=== Work instructions ===
• a. Answer these questions using the post on parallelizing correlated subqueries:
(i) When was the bug report that started the earlier subthread filed?
(ii) According to Amit's understanding, what inability explained why parallel query was excluded?
(iii) What did Amit say was the difficult part?
• b. In the post on parallelizing correlated subqueries, reproduce everything from "Param values between" down to "enough to share.", word for word.

=== Excerpt to read ===
Parallelize correlated subqueries that execute within each worker

Поиск
Список
Период
Сортировка
От James Coleman
Тема Parallelize correlated subqueries that execute within each worker
Дата
Msg-id CAAaqYe_x1u3V4uPiv=dJ=k2EJ7txhdq6yexJDkYZ1x1pu0QwcQ@mail.gmail.com
обсуждение исходный текст
Ответы Re: Parallelize correlated subqueries that execute within each worker
Re: Parallelize correlated subqueries that execute within each worker
Список pgsql-hackers
In a bug report back in November [1] a subthread explored why parallel
query is excluded any time we have "Plan nodes which reference a
correlated SubPlan". Amit's understanding was that the reasoning had
to do with inability to easily pass (potentially variable length)
Param values between workers.

However a decent-sized subset of this kind of query doesn't actually
require that we communicate between workers. If the Subplan executes
per-tuple within the worker then there's no reason I can see why it
needs to be marked parallel unsafe. Amit concurred but noted that
identifying that subset of plans is the difficult part (as is usually
the case!)

At the time I'd started work on an approach to handle this case and
hoped to "post about it in a new thread later this week." That didn't
happen, but here we are now, and I finally have this patch cleaned up
enough to share.

The basic idea is that we need to track (both on nodes and relations)

=== Data lines ===
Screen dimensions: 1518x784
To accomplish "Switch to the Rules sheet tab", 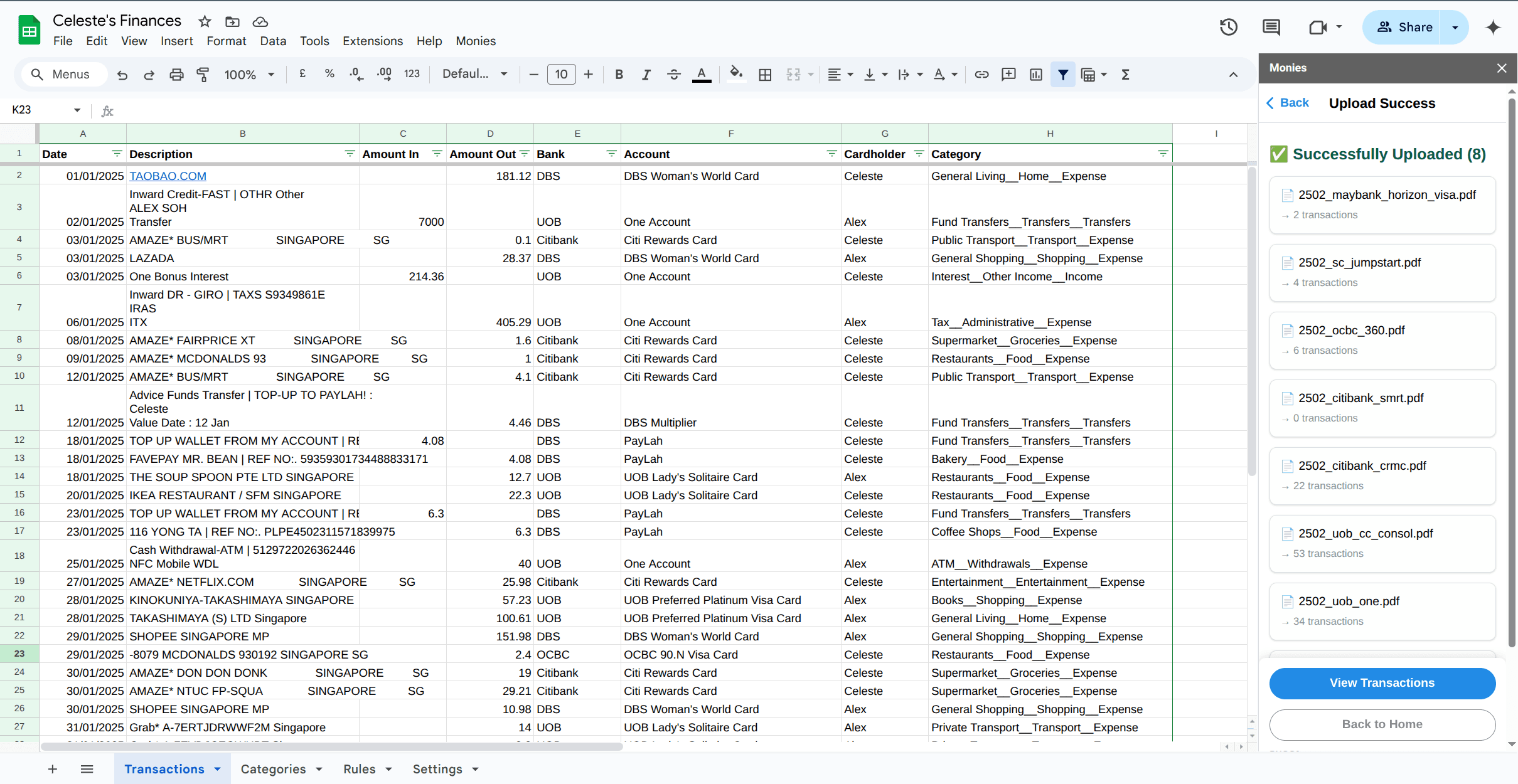I will point(359,769).
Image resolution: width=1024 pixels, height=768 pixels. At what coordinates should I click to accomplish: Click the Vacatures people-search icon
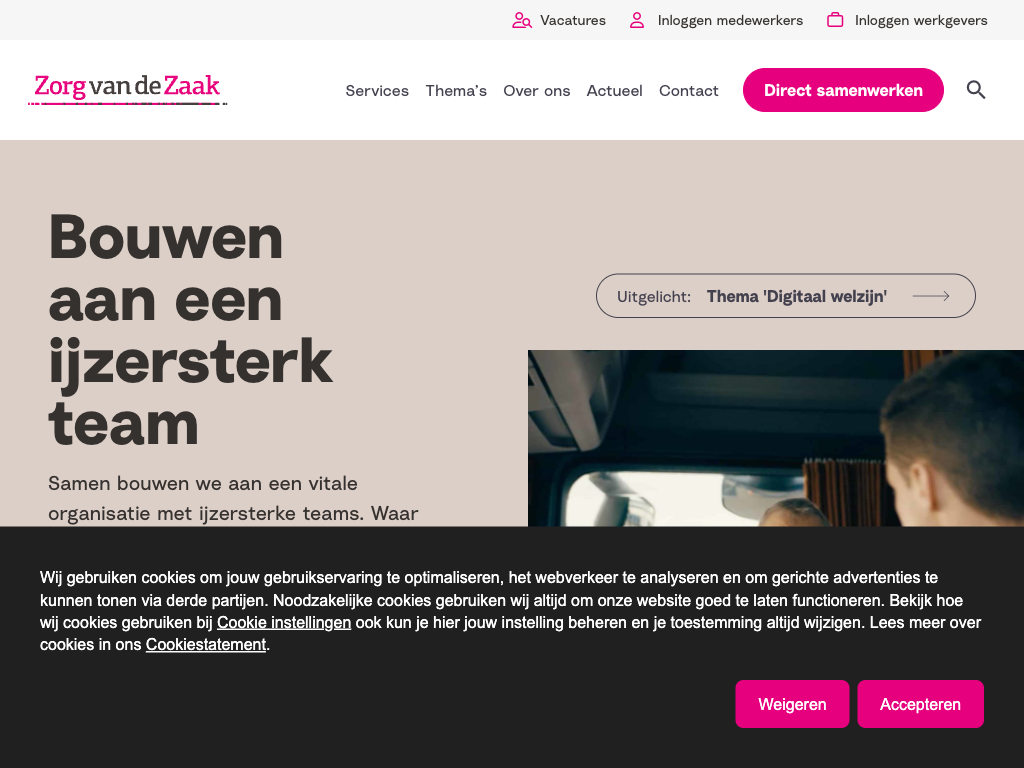(521, 20)
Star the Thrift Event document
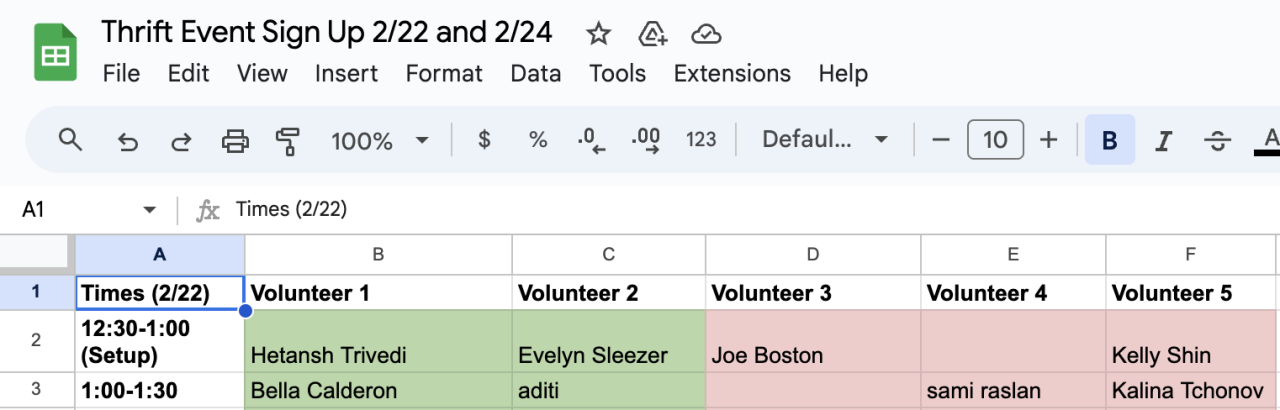This screenshot has width=1280, height=410. click(x=598, y=35)
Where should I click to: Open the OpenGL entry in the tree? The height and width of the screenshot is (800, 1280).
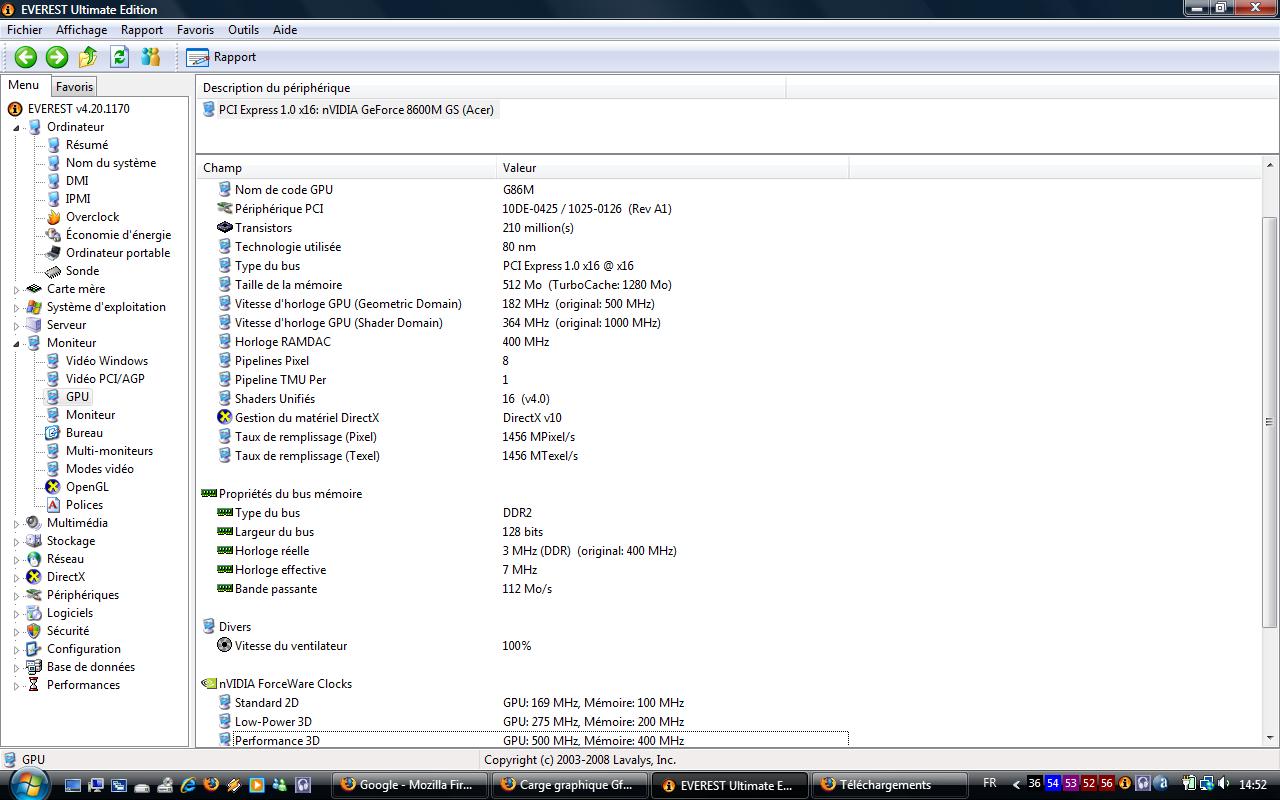(86, 487)
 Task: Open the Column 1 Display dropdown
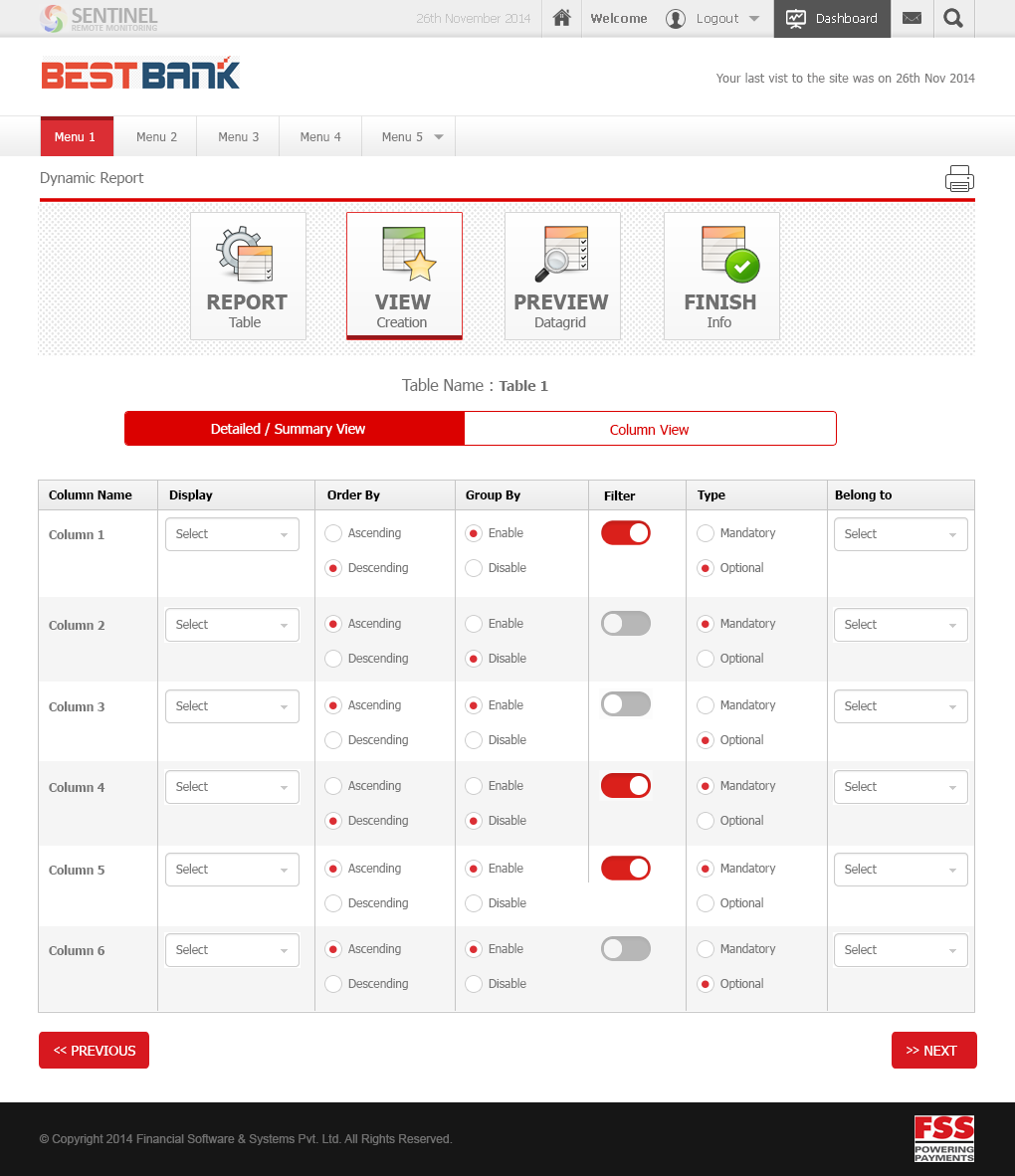[232, 534]
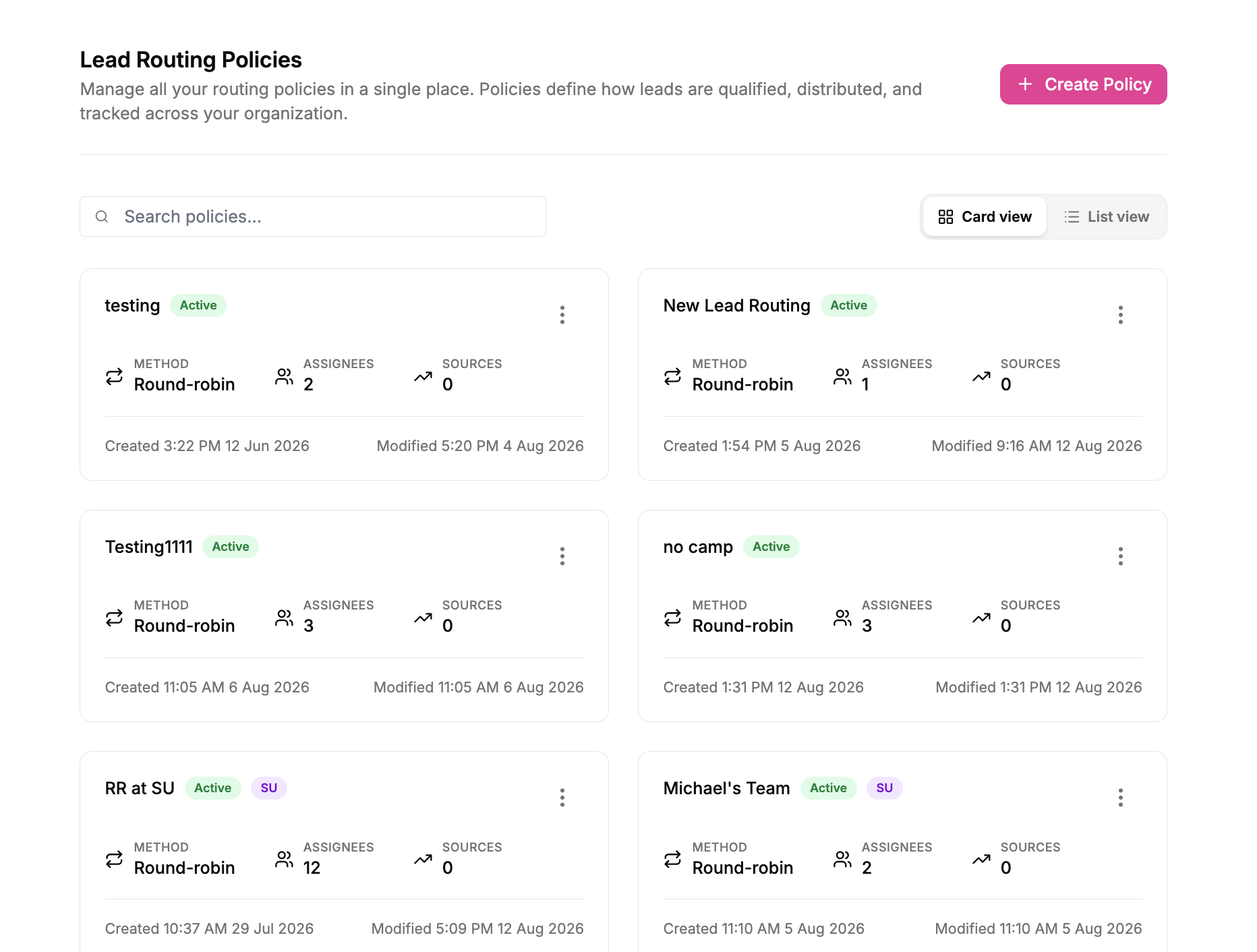Switch to Card view
The image size is (1257, 952).
pos(985,216)
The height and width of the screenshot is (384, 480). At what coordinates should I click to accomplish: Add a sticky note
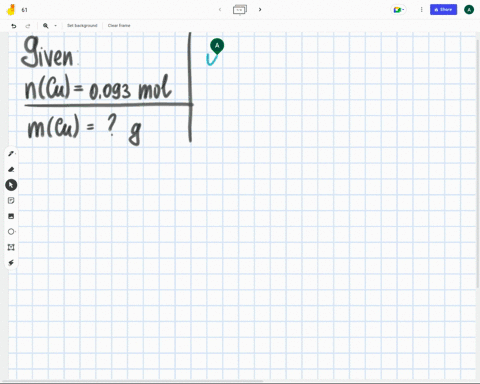click(11, 200)
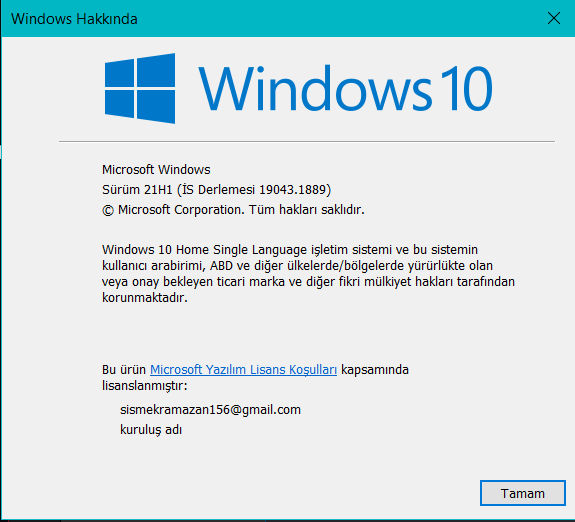The image size is (575, 522).
Task: Click the horizontal separator line below the logo
Action: coord(307,141)
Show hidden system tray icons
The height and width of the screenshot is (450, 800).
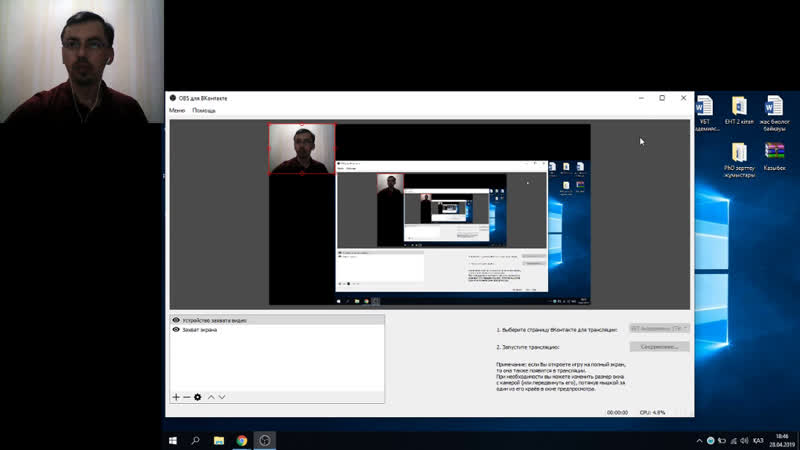(699, 440)
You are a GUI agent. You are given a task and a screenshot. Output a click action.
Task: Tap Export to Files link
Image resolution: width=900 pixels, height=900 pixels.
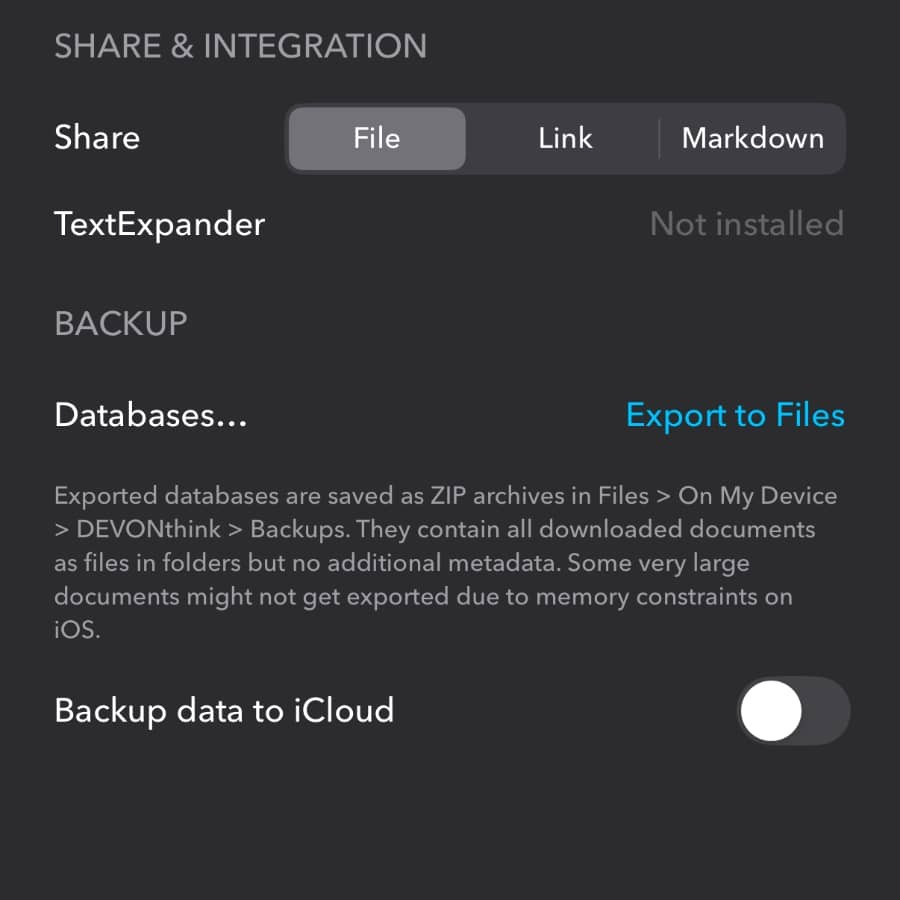point(735,416)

=== Written answers ===
• a.
(i) In November.
(ii) The inability to easily pass (potentially variable length) Param values between workers.
(iii) Identifying the subset of plans whose Subplan executes per-tuple within the worker.

• b.
Param values between workers.

However a decent-sized subset of this kind of query doesn't actually
require that we communicate between workers. If the Subplan executes
per-tuple within the worker then there's no reason I can see why it
needs to be marked parallel unsafe. Amit concurred but noted that
identifying that subset of plans is the difficult part (as is usually
the case!)

At the time I'd started work on an approach to handle this case and
hoped to "post about it in a new thread later this week." That didn't
happen, but here we are now, and I finally have this patch cleaned up
enough to share.